Letters to the Editor

Smelter project doesn’t fit forest health

From the Washington DNR website, “20-Year Forest Health Strategic Plan — Eastern Washington”: “Much of the 10 million acres of forestland in eastern Washington faces serious threats to forest health.” The plan’s mission: “Restore and manage forested landscapes at a pace and scale that reduces the risk of uncharacteristic wildfires and increases the health and resilience of forest and aquatic ecosystems in a changing climate for rural communities and the people of Washington state.”

So, how does Gov. Inslee’s Newport Silicon Smelter project of “statewide significance” fit with this plan? The HiTest/PacWest 105-megawatt smelter will use coal, wood chips, and quartz to produce silicon metal. Annual estimated emissions include: 320 tons greenhouse gases, 760 tons sulfur dioxide, 700 tons nitrogen oxides, 601 tons carbon monoxide, 111 tons particulate matter, and other toxins. The carbon footprint will be tremendous.

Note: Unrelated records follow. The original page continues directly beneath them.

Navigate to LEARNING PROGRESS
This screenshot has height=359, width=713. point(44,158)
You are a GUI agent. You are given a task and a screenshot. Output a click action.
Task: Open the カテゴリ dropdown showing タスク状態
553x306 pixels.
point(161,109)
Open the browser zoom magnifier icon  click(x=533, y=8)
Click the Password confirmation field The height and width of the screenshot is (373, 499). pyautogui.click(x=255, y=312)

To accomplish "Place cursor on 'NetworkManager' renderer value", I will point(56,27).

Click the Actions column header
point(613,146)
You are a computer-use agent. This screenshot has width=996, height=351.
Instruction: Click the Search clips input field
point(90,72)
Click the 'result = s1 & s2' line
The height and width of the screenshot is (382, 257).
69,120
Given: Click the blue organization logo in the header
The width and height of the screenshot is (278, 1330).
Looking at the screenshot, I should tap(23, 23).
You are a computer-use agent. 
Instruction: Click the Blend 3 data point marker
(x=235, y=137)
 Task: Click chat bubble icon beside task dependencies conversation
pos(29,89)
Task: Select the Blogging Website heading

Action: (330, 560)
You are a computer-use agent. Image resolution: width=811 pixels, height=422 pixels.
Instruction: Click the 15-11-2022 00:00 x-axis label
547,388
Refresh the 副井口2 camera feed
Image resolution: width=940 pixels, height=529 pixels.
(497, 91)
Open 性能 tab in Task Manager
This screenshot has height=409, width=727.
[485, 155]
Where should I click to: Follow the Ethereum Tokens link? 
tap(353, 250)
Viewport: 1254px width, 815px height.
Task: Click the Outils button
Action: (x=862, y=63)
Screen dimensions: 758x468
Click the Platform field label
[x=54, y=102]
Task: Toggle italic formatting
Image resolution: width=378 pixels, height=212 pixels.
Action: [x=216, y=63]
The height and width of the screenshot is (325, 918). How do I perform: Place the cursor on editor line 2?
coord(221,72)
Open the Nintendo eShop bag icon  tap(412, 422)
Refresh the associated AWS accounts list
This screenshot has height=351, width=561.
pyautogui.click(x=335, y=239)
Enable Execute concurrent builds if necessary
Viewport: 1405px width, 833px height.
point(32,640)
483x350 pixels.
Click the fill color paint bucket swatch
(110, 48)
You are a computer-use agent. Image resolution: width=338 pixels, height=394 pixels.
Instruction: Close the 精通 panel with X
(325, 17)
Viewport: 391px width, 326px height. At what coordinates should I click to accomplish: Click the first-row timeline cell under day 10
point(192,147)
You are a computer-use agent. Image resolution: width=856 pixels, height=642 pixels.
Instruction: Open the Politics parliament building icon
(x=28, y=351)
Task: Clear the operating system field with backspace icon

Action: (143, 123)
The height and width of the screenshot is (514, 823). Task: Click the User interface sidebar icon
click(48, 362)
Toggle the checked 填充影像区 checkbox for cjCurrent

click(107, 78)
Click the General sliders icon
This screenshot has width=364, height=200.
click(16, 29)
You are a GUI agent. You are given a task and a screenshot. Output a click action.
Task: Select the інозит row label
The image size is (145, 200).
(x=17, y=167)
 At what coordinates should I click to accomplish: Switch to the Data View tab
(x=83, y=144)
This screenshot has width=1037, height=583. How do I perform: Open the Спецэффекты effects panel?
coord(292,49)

The smelter sulfur and nitrogen oxide emissions will produce acid rain, exacerbating current forest health problems and acidifying our rivers, lakes and streams. With increasing forest fire risks, the air quality in Newport and surrounding areas will become dangerous. Last Labor Day (2017), forest fires triggered nearby Sandpoint Idaho’s EPA Air Quality Index (AQI) rating of 418 to be worst in the nation.

The already threatened inland rain forest and the rare Mountain Caribou of the Selkirk Mountains will suffer an untold fate.

In addition to misinformation, secrecy, and lack of citizen input, Inland Northeast citizens must endure this toxic project that contradicts Washington’s “Forest Health Strategic Plan” and has Gov. Inslee’s endorsement.